Dans ce contexte de résilience, à ne pas considérer à force d’usage comme une métaphore convenue, il est désormais question de repenser, en lien avec le développement des territoires, l’écosystème du tourisme œnogastronomique. Dans son communiqué du 5 juin 2020 (Madrid), l’Organisation Mondiale du Tourisme1 n’hésitait pas à voir dans la crise du COVID-19, « un tournant pour la durabilité » et l’espoir d’une « croissance meilleure, plus durable et résiliente ». Si la résilience et l’imaginaire sont reconnus comme ressorts fondamentaux pour rebondir, comment appréhender ces phénomènes et leur manifestation dans le secteur du tourisme, sous les variations à définir mais parfois ténues entre l’œnotourisme et l’œnogastronomie ?

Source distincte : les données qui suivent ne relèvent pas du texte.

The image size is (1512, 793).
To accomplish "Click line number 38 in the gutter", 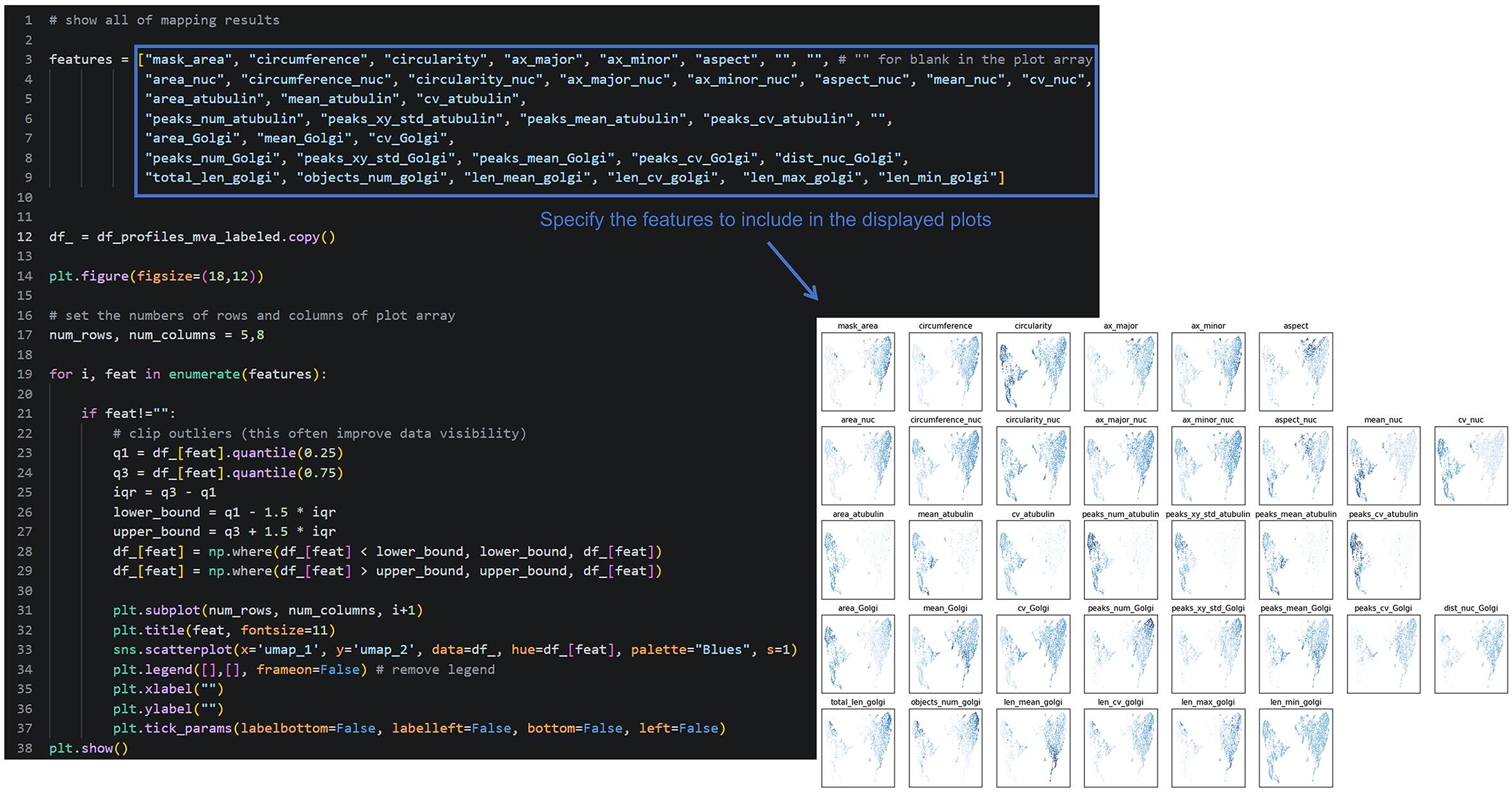I will [24, 748].
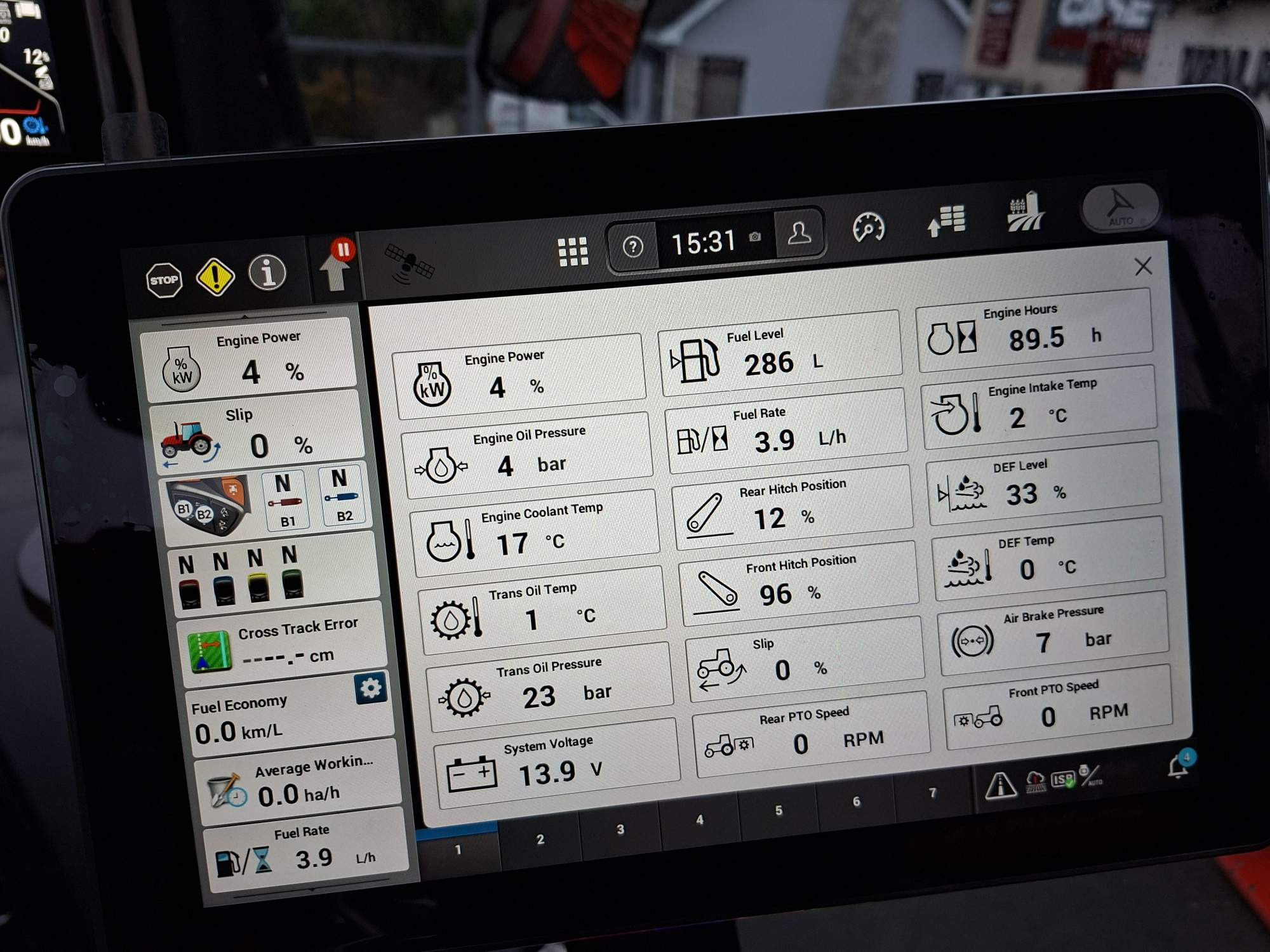
Task: Open the user profile icon
Action: click(799, 234)
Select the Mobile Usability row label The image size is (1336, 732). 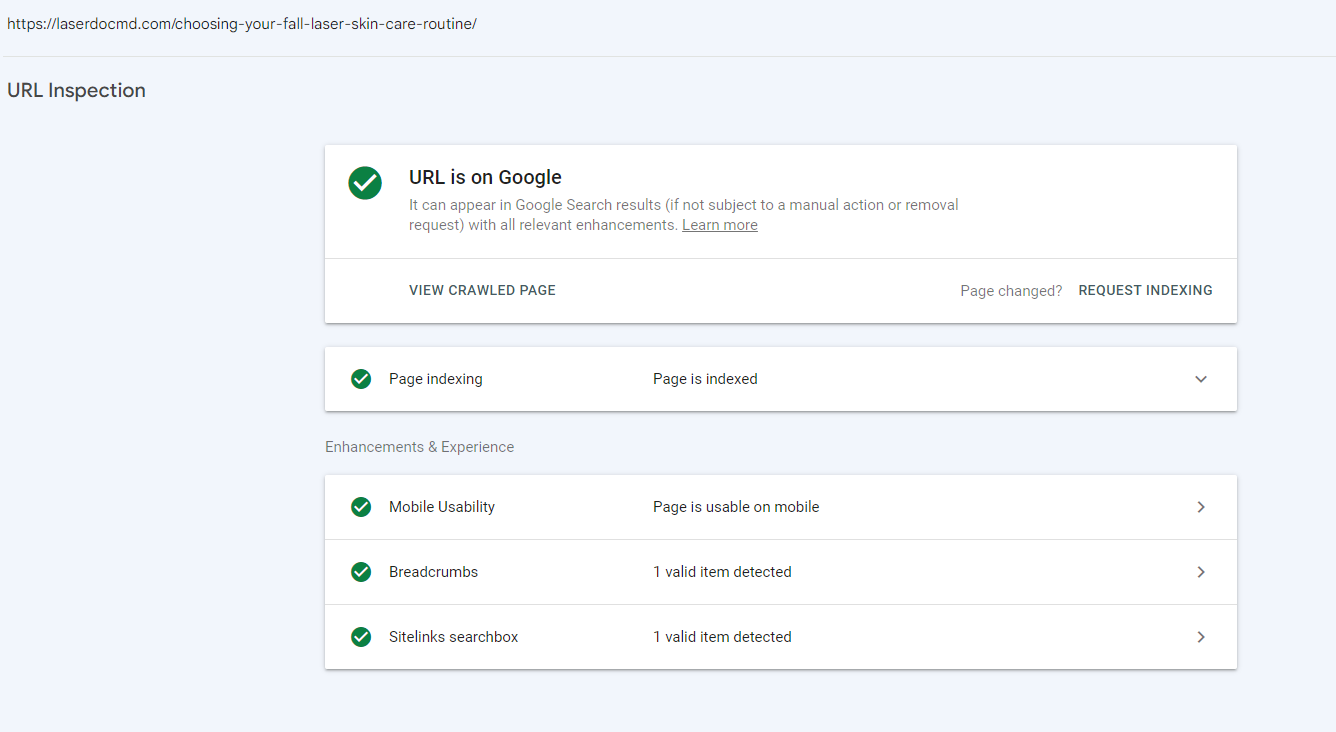coord(442,507)
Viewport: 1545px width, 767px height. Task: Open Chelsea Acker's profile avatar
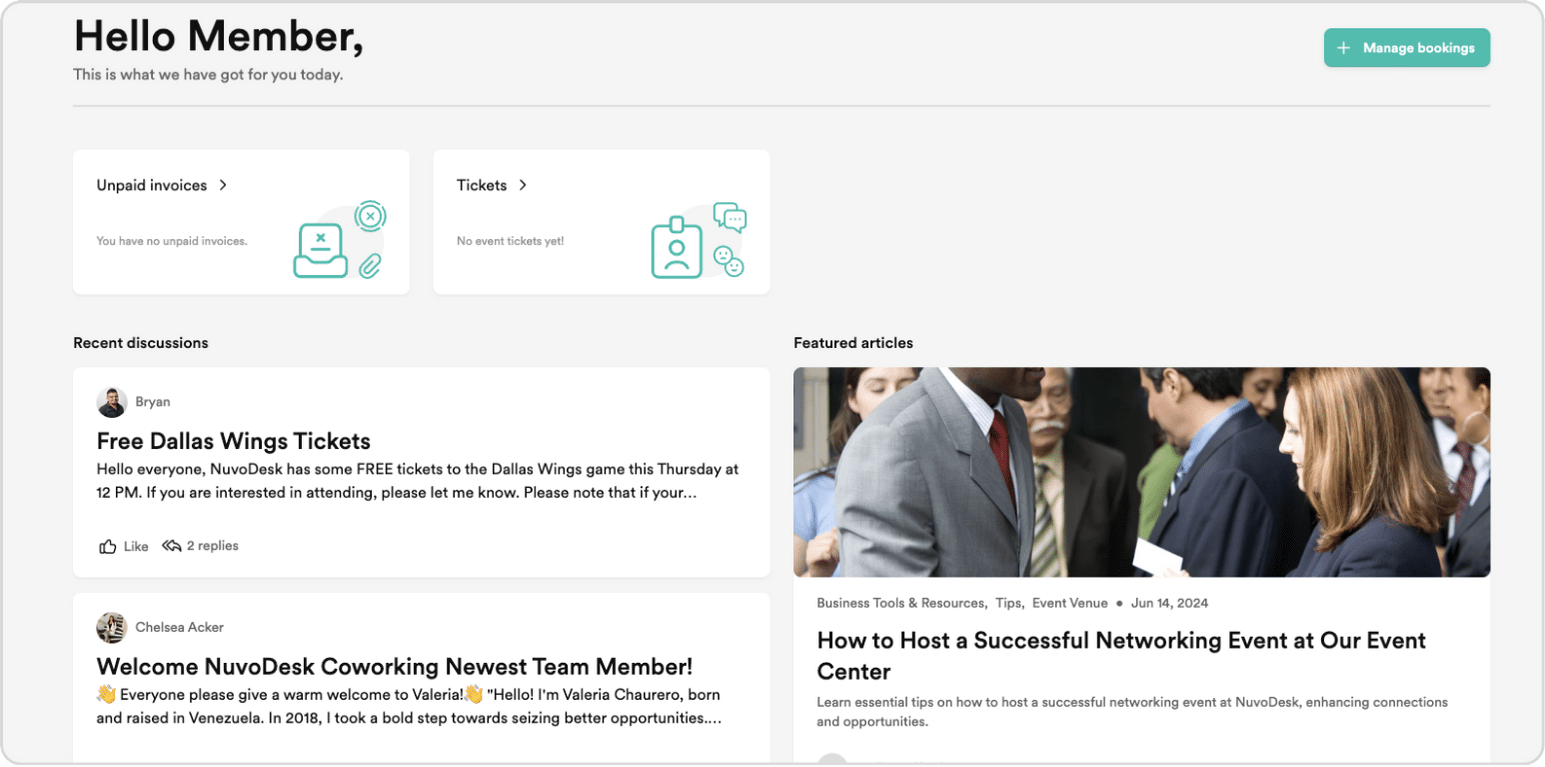112,628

Au centre du discours et de la communication sur le tourisme se situe déjà la notion d’expérience, avec une présupposition de complétude entre tous les plans de sa réalisation. Une fois rappelé ce cadre expérientiel, on mesure combien il ouvre de perspectives pour la résilience, notamment dans la restauration d’un rapport de proximité avec ce qui fait véritablement sens ou agit comme révélation. Nous suivrons ces voies de l’imaginaire œnogastronomique, de la vision holistique de l’expérience à un imaginaire figural (images), plus encore figuratif (formes expressives), construit et unifié malgré la profusion des images, des représentations et des sensations. La résilience s’appuie, en l’occurrence, sur trois leviers post-covid : un levier temporel (l’avant-après) ; un levier sociétal (les tendances) ; un levier axiologique (les valeurs émergentes). On l’a compris, cela constitue nos lignes directrices et notre progression.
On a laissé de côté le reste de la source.